Poucas vezes consegui fazer festa como manda o figurino. Reunir amigos, juntar família, marcar data com antecedência. Dezembro é um mês que não cabe ninguém. As agendas estão cheias, os bolsos fazendo contas com o décimo terceiro, as cabeças girando entre encerramentos, confraternizações e listas de supermercado. Todo mundo até quer, mas poucos conseguem. E assim a gente aprende cedo que dezembro não perdoa aniversariantes.
Na infância, isso doía mais. Eu sempre ganhava um único presente. Minha mãe explicava, com toda a doçura possível, que seria um presente BOM. Um presente que valeria pelo aniversário e pelo Natal. Um combo afetivo. Um dois em um emocional. Eu aceitava, mas observava. Depois chegaram minhas irmãs. E com elas, a prova material da desigualdade: elas ganhavam presente de aniversário e presente de Natal. Separados. Claros. Inquestionáveis.
Até que um dia fiz uma proposta madura, justa e absolutamente visionária: não queria mais um presente bom. Queria dois RUINS. Parecia lógico. Era. Afinal, eu não disputava espaço com qualquer pessoa. Eu dividia a data com um nascimento que atravessa séculos, que reorganiza o tempo e silencia qualquer vaidade individual: o do Menino Jesus. E tentar existir nesse intervalo sagrado, onde a cidade se ilumina, as vozes cantam, as mesas se ampliam e o mundo inteiro parece respirar outra frequência, não é tarefa simples para uma criança comum que só queria soprar velas e ser vista por um instante.
Cresci. A ferida virou característica. Ainda fico chateada quando esquecem? Fico. As correrias de fim de ano ajudam a apagar datas. Hoje, pelo menos, ficou mais difícil esquecer: as redes sociais anunciam o aniversário como quem diz “ela existe, é hoje”. Bendito algoritmo que confirma minha existência uma vez por ano, entre um anúncio de panetone e outro de promoção.
Mas nem tudo é perda. Fazer aniversário em dezembro também tem vantagens. A cidade inteira está iluminada, decorada, bonita. Minha casa já está pronta para a festa, com árvore montada, luzes piscando e cheiro de Natal no ar. Não preciso enfeitar nada: o cenário vem pronto. Há uma sensação de encerramento, de ciclo, de balanço. Como se a vida dissesse: fecha esse ano com gratidão, aprende com ele e segue.

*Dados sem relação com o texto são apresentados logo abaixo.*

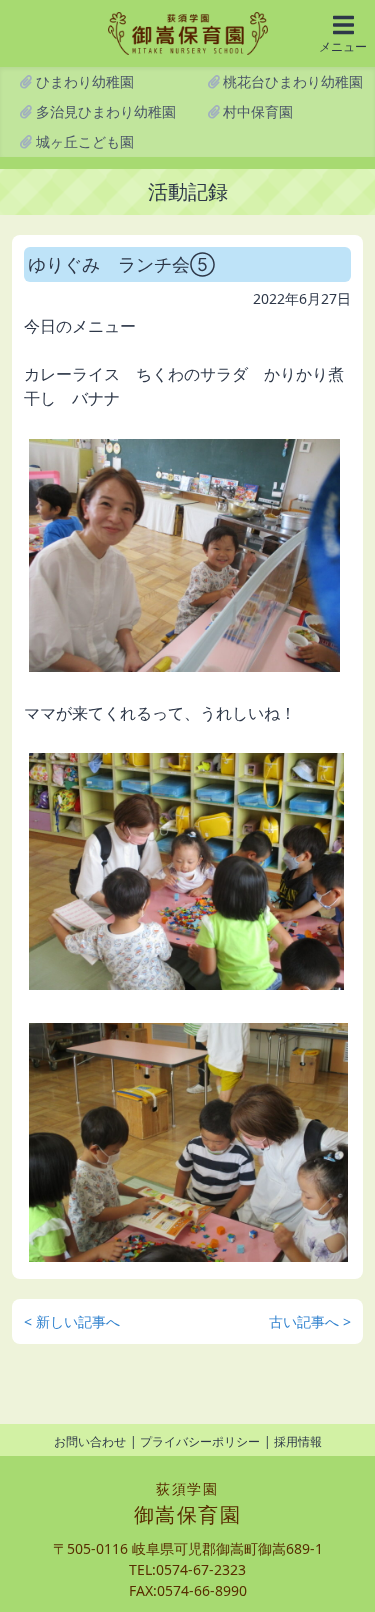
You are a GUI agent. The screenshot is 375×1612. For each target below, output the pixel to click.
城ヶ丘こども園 (83, 141)
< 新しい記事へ (72, 1321)
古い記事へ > (310, 1321)
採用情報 (298, 1441)
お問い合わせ (90, 1441)
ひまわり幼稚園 (83, 81)
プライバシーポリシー (200, 1441)
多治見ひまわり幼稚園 (104, 111)
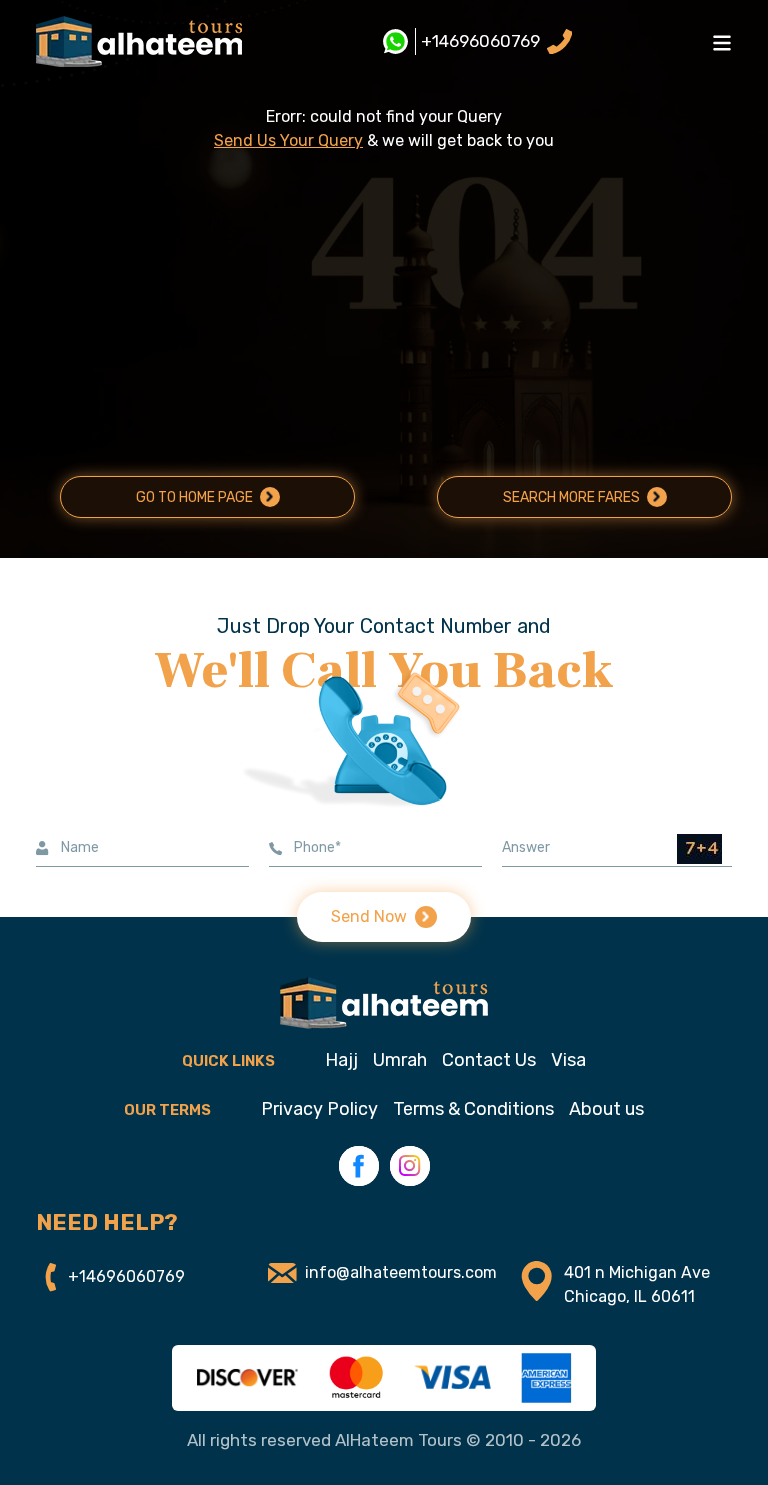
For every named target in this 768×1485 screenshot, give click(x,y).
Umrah (400, 1060)
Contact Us (489, 1060)
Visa (568, 1060)
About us (606, 1109)
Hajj (341, 1060)
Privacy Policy (319, 1109)
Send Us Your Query (288, 140)
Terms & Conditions (473, 1109)
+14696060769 (480, 41)
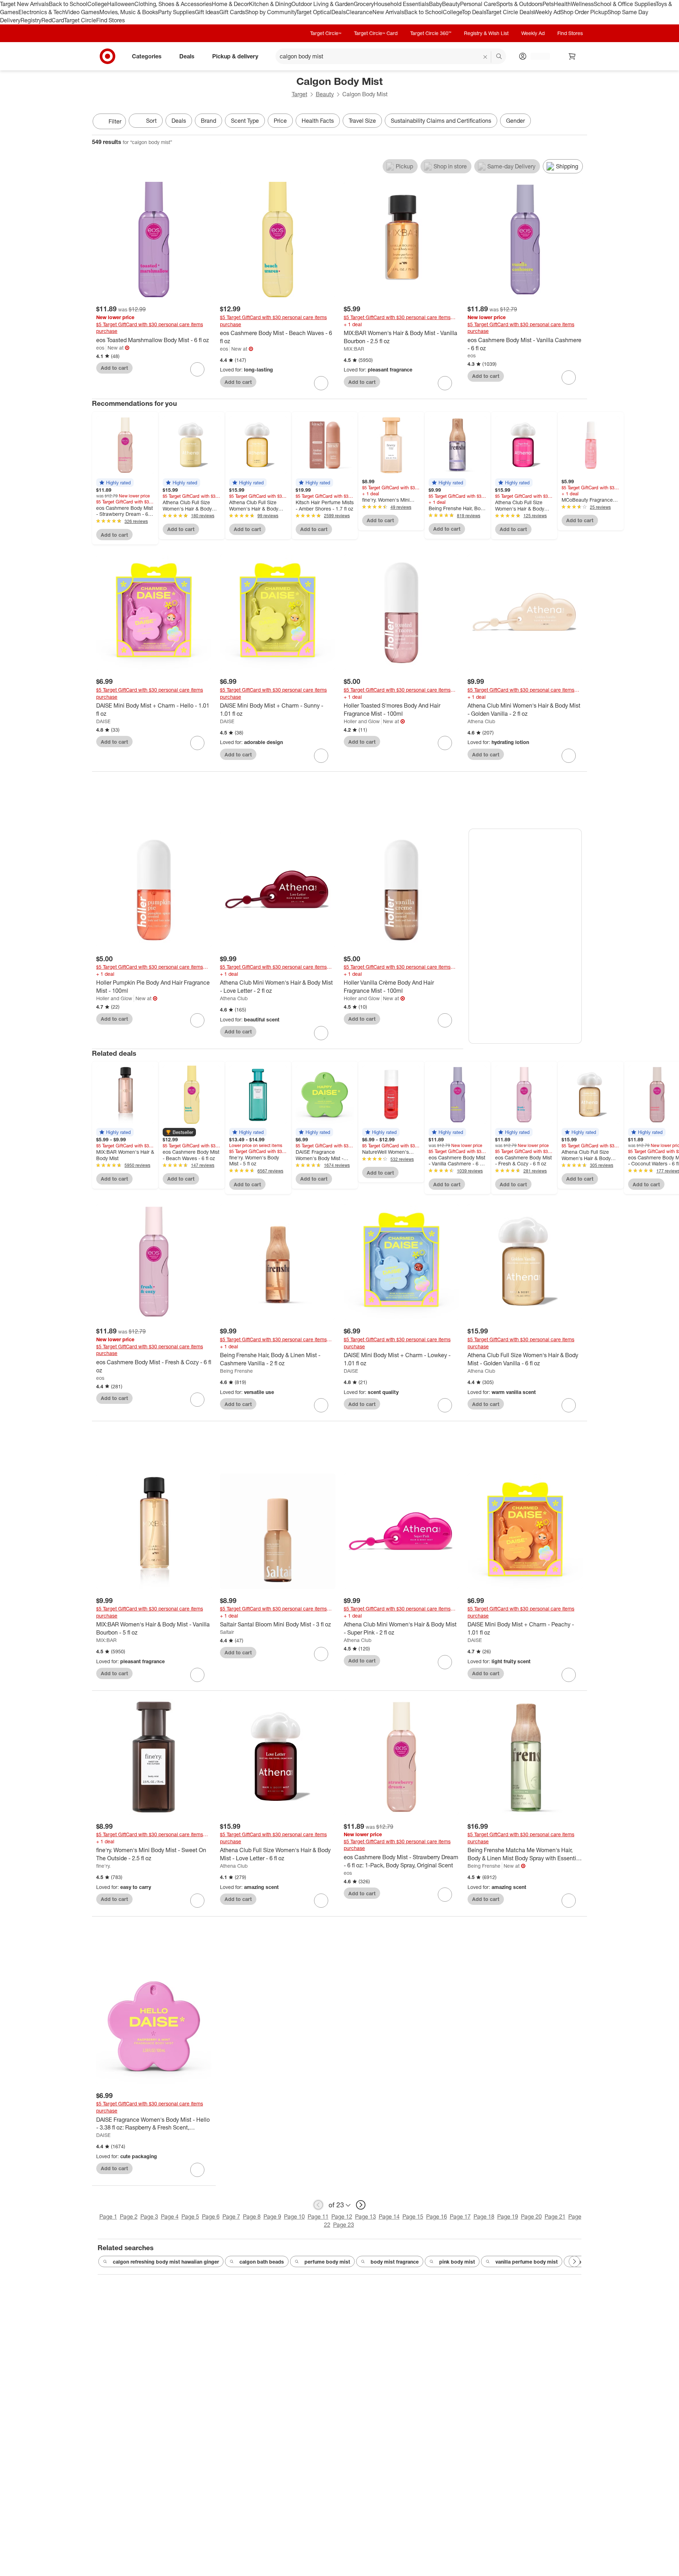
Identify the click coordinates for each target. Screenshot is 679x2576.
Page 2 (129, 2216)
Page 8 (252, 2216)
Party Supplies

Existe ainda um privilégio silencioso. Fazer aniversário em dezembro ensina cedo sobre espera, sobre dividir, sobre compreender o outro. Talvez por isso a gente cresça mais tolerante, mais sensível, mais consciente de que nem tudo gira ao nosso redor mesmo quando, convenhamos, deveria ser o nosso dia.
As desvantagens são claras: dividir atenção, dividir datas, dividir presentes, dividir afeto. As vantagens também: celebrar cercada de luz, símbolos, encontros e esperança. No fim, aprendi que os amigos verdadeiros lembram sem notificação. E a família, essa minha fortaleza, sustenta o que o calendário insiste em fragilizar, mesmo quando o tempo é curto.
Mesmo assim ou talvez por isso mesmo eu amo fazer aniversário. Aviso a todos que o dia está chegando. Não por cobrança, mas por celebração. Porque estar viva, inteira, lúcida o suficiente para comemorar mais um ano é uma bênção. E se for para dividir o brilho com o Natal, que seja. Há luz suficiente para todos. Inclusive para quem faz aniversário em dezembro. E isso, também é presente.